On 12/08/2012 02:28, Volker Kuhlmann wrote:
On Mon 30 Jul 2012 19:23:25 NZST +1200, David Brown wrote:

Also note that code size is not the only measure of how good a
compiler (or option) is.  While it is clearly an important measure
(especially on small systems), sometimes speed is more important.

You've lost me here. What's your explanation of the meaning of the
compiler flag -Os, as in -O*size*?

In general of course you are right in size not being the only quality
metric of a compiler's output, but right now it's the one most easily
compared.


All I am trying to say is that there is sometimes a balance between different features of the generated code, and sometimes the balance changes with different compiler versions. "-Os" says "optimise the code with an emphasis on code size" - it does /not/ say "generate the smallest possible code". These are guidelines for the compiler, not absolute commands. Taken to extremes, generating the smallest code would have horrendous run-time speeds as common sequences of four or more instructions get factored out as function calls.

In general, of course, one would hope that newer tools or more powerful options would lead to smaller resulting code (with -Os) that is at least as fast as for older tools.

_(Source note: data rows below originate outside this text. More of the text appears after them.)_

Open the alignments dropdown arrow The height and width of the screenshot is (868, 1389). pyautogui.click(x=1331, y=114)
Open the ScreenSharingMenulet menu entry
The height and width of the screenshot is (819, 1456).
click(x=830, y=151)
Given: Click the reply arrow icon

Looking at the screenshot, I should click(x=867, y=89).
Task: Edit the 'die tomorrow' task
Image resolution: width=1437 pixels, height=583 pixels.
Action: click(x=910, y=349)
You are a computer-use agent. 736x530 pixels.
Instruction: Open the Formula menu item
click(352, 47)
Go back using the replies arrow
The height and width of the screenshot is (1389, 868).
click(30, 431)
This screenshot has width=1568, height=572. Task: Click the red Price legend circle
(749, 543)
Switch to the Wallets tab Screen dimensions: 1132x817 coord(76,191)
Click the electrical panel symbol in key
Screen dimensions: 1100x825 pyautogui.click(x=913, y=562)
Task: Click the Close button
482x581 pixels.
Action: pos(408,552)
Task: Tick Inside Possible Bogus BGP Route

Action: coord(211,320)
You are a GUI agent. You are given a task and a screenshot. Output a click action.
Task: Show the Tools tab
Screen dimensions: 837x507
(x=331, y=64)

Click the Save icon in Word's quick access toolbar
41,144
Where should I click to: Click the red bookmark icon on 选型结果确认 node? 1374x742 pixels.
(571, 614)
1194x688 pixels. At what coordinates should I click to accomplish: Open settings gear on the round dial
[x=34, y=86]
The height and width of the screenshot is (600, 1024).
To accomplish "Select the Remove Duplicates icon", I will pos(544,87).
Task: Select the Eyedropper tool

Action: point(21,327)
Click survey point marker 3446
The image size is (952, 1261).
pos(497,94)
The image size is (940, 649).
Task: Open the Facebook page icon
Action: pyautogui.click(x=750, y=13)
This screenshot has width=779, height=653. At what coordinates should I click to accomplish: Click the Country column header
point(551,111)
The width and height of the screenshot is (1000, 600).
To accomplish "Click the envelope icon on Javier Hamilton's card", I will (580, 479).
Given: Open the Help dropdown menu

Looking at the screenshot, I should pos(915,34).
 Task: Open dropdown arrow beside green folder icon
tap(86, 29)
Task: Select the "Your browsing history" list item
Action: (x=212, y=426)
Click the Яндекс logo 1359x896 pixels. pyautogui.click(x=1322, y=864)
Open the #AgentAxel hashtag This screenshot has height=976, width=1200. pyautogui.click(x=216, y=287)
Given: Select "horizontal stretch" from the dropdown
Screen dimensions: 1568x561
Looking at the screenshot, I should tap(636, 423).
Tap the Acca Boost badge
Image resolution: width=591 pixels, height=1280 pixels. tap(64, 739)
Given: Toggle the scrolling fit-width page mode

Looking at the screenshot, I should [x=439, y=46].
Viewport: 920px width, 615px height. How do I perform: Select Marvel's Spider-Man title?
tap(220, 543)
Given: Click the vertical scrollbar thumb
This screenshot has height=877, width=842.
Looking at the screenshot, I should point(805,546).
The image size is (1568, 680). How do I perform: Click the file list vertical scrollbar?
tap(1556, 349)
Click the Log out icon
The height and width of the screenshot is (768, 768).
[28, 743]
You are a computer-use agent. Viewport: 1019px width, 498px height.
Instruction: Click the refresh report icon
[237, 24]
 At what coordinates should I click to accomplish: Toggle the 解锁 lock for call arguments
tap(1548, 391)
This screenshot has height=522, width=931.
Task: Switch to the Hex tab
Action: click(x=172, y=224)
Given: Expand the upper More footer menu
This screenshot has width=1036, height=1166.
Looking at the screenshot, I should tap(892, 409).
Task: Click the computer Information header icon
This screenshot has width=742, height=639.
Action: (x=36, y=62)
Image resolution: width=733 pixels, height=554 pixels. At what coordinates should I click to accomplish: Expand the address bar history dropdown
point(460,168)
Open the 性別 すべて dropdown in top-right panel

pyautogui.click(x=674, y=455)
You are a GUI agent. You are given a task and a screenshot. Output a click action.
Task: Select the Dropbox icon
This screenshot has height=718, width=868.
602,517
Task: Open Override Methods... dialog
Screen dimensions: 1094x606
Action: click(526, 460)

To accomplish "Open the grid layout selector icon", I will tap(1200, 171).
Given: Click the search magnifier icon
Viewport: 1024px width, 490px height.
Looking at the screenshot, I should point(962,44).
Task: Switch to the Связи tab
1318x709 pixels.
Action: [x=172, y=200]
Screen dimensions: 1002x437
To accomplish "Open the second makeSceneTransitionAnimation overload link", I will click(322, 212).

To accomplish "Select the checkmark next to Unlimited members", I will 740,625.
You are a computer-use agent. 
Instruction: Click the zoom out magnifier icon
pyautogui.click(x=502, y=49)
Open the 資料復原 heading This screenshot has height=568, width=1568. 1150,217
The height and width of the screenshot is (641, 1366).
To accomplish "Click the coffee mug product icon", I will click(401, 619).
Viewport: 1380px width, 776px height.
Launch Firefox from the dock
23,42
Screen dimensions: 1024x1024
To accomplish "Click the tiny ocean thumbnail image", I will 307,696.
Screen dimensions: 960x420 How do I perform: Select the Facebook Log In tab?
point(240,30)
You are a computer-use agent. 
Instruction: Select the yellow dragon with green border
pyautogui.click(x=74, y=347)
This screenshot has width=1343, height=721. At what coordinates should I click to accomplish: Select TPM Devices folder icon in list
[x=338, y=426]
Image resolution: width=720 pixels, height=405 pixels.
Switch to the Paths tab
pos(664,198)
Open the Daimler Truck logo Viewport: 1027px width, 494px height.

More so than speed I value producing *correct* code. Here of course 4.7
might be better than 4.3 even if the program is slightly bigger. In my
test application I haven't found a translation problem yet and it runs
as expected - obviously that's nowhere near an exhaustive comparison
though.


Correctness may also be an issue - occasionally it happens that a tool generates really small and fast code that may contain bugs, and in correcting those bugs later tools make bigger or slower code.

I don't know the situation here, and I'm probably not helping by stabbing in the dark, but I am just trying to vaguely suggest that maybe the newer tools are better in general, even if the code size is bigger.